### Given entries ###

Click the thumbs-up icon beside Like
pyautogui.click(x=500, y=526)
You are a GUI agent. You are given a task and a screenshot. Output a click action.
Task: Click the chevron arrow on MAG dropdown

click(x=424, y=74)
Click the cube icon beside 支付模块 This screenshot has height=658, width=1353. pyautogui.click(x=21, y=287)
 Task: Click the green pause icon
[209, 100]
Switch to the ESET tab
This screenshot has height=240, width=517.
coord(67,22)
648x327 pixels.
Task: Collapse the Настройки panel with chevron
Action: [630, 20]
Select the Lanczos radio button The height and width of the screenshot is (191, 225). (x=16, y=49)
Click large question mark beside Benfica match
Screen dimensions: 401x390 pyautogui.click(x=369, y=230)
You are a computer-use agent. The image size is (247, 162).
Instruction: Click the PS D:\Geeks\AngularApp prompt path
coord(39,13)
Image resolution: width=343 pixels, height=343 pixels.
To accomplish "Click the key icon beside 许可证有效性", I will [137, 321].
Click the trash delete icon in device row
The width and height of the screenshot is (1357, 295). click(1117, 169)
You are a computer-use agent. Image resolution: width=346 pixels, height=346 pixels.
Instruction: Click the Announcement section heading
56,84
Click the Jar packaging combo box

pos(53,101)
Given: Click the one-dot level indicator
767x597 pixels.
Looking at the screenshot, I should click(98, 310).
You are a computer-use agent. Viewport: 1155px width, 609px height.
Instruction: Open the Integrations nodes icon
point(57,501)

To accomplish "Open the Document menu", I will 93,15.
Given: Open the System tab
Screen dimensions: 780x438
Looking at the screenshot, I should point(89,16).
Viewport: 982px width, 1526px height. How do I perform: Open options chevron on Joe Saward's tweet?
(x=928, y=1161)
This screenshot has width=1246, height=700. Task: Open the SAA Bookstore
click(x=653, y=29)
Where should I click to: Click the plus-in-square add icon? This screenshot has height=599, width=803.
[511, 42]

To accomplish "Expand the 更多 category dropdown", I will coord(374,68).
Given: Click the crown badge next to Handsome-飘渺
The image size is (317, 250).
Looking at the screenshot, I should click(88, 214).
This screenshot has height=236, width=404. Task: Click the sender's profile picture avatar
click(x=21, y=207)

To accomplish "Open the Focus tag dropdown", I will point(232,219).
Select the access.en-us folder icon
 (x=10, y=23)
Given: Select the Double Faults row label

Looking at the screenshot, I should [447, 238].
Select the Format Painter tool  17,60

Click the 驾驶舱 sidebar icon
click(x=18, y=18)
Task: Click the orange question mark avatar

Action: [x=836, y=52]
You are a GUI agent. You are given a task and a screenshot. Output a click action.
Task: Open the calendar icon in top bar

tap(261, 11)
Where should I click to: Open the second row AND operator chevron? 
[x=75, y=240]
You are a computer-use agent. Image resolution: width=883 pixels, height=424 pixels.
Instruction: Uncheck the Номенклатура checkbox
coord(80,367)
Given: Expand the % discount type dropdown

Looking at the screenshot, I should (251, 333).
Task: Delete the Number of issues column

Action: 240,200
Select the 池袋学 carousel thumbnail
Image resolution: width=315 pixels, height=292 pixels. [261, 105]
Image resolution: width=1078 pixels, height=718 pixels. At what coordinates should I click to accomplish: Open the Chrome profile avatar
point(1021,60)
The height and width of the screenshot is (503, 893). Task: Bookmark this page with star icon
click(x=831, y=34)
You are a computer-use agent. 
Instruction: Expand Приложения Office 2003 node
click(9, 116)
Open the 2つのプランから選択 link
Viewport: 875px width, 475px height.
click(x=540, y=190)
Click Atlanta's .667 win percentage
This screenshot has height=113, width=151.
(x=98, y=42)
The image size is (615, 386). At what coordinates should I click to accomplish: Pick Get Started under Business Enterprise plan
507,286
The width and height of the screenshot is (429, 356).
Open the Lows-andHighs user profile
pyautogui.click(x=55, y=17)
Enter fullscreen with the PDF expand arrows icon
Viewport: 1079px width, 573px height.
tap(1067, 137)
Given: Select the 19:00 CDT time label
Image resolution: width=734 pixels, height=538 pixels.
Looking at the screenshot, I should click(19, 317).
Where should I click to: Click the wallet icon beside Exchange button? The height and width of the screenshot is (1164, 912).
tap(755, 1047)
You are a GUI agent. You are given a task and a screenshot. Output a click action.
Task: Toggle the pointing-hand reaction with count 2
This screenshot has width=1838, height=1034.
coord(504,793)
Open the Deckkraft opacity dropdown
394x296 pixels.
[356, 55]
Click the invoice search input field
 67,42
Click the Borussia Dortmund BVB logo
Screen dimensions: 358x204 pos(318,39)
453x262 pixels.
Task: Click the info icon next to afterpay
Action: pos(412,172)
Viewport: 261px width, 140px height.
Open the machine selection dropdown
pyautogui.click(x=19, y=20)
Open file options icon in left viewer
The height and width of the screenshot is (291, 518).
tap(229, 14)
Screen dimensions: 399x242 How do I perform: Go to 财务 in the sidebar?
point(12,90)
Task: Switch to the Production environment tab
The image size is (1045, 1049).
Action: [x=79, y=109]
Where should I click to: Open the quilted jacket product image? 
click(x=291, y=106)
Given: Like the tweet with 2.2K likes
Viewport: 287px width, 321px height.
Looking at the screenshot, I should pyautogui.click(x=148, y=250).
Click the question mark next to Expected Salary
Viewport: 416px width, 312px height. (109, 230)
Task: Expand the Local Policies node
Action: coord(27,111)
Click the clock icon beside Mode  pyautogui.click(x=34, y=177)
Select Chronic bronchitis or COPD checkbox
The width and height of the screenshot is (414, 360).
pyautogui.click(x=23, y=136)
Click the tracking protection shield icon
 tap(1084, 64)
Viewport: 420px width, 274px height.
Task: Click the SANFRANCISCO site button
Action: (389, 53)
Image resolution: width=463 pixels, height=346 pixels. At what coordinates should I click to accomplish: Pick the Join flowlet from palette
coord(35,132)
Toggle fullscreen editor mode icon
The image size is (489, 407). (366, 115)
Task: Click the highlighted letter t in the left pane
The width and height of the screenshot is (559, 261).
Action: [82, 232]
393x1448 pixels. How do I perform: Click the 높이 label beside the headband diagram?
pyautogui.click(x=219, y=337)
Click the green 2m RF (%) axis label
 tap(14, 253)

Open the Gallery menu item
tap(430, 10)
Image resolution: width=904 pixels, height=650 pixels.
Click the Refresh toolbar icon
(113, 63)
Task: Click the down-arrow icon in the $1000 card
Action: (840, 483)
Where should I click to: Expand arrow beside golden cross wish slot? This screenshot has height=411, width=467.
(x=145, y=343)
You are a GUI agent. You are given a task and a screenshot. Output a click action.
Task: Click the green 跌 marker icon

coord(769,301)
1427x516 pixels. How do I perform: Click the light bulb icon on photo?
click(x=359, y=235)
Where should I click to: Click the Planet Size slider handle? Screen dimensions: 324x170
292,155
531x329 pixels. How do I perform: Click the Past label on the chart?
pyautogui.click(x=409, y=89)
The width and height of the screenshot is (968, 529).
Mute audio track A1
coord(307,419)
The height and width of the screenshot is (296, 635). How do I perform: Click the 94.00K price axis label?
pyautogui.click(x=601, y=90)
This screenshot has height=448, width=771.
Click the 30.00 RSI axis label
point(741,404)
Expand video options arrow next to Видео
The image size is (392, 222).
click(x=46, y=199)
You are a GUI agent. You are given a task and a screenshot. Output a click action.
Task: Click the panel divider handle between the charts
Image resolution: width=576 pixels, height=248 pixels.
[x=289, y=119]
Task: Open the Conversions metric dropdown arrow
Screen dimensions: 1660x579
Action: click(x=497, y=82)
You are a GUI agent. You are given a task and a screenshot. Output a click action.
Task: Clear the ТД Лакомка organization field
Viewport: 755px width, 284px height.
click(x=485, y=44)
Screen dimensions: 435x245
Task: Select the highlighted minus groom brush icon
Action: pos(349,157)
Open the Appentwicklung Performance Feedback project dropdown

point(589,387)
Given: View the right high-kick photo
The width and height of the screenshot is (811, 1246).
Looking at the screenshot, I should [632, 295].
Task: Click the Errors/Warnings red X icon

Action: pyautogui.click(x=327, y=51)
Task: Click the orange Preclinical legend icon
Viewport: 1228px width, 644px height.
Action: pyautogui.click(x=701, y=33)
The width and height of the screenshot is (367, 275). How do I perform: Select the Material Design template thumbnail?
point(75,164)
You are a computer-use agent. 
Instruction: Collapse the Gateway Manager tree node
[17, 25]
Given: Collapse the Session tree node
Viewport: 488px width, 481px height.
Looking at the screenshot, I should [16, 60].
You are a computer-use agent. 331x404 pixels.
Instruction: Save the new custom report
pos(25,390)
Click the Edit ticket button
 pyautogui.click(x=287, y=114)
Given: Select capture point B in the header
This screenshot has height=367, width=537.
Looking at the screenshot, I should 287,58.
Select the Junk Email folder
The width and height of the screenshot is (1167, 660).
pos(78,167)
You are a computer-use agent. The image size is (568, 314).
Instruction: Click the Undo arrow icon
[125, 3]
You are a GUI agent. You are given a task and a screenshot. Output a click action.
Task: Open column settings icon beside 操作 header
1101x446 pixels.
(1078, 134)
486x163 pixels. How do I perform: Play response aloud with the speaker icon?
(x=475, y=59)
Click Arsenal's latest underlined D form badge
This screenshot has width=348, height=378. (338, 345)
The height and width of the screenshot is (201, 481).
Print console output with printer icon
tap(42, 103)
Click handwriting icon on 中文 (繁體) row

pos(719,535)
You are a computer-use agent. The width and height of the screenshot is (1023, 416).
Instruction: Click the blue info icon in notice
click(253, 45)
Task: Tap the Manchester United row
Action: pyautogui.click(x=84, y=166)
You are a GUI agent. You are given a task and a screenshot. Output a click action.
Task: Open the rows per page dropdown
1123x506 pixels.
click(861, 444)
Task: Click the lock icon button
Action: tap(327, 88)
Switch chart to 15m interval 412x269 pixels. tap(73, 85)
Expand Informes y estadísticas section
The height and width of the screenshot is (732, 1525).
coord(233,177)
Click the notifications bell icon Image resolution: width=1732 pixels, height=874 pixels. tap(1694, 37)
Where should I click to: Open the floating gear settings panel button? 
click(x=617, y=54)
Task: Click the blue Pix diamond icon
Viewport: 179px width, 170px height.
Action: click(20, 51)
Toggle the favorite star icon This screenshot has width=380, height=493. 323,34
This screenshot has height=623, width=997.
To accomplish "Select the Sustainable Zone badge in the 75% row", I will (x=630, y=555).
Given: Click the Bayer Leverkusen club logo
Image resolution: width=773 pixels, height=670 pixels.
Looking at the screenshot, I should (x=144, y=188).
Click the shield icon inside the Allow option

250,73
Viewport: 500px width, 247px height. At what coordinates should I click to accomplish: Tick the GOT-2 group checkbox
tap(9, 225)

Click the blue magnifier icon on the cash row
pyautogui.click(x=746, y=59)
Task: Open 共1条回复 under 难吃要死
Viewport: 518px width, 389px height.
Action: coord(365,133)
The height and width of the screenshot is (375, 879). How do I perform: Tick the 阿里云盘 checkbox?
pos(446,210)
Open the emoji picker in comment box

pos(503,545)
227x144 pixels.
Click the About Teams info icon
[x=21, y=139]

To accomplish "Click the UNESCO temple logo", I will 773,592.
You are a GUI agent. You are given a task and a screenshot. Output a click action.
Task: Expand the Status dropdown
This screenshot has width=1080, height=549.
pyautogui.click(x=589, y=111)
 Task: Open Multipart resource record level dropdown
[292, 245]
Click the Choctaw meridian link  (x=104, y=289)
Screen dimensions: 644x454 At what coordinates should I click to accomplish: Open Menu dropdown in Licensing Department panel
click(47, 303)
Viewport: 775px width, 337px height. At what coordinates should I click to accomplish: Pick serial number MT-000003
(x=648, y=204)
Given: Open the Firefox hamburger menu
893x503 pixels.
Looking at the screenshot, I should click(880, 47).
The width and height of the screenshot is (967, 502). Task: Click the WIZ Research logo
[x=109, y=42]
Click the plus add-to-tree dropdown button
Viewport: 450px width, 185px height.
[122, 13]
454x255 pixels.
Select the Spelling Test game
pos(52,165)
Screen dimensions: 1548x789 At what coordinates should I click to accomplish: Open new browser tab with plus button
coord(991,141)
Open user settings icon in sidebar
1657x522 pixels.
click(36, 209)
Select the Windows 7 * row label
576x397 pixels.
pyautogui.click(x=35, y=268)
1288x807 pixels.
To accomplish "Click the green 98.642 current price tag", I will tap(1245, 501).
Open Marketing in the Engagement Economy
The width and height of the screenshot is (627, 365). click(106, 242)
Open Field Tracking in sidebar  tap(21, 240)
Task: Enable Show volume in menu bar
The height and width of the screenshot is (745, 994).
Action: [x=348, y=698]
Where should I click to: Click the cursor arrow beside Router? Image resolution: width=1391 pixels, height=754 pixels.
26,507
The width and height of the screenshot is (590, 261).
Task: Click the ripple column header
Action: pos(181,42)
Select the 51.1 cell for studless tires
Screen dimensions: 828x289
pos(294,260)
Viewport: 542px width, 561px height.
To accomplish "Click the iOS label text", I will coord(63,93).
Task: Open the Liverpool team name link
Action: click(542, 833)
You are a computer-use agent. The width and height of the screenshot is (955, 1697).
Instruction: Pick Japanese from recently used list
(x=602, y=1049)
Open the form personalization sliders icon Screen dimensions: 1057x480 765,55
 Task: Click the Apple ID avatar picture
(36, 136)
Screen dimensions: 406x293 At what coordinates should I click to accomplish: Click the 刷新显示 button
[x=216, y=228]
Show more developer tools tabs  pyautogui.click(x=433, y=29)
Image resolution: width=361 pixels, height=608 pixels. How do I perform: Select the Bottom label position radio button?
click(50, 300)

###

Wherever the string "Show" is found in the listing above, copy the line that contains it.

▸ Answer for the task
Task: Enable Show volume in menu bar
Show more developer tools tabs  pyautogui.click(x=433, y=29)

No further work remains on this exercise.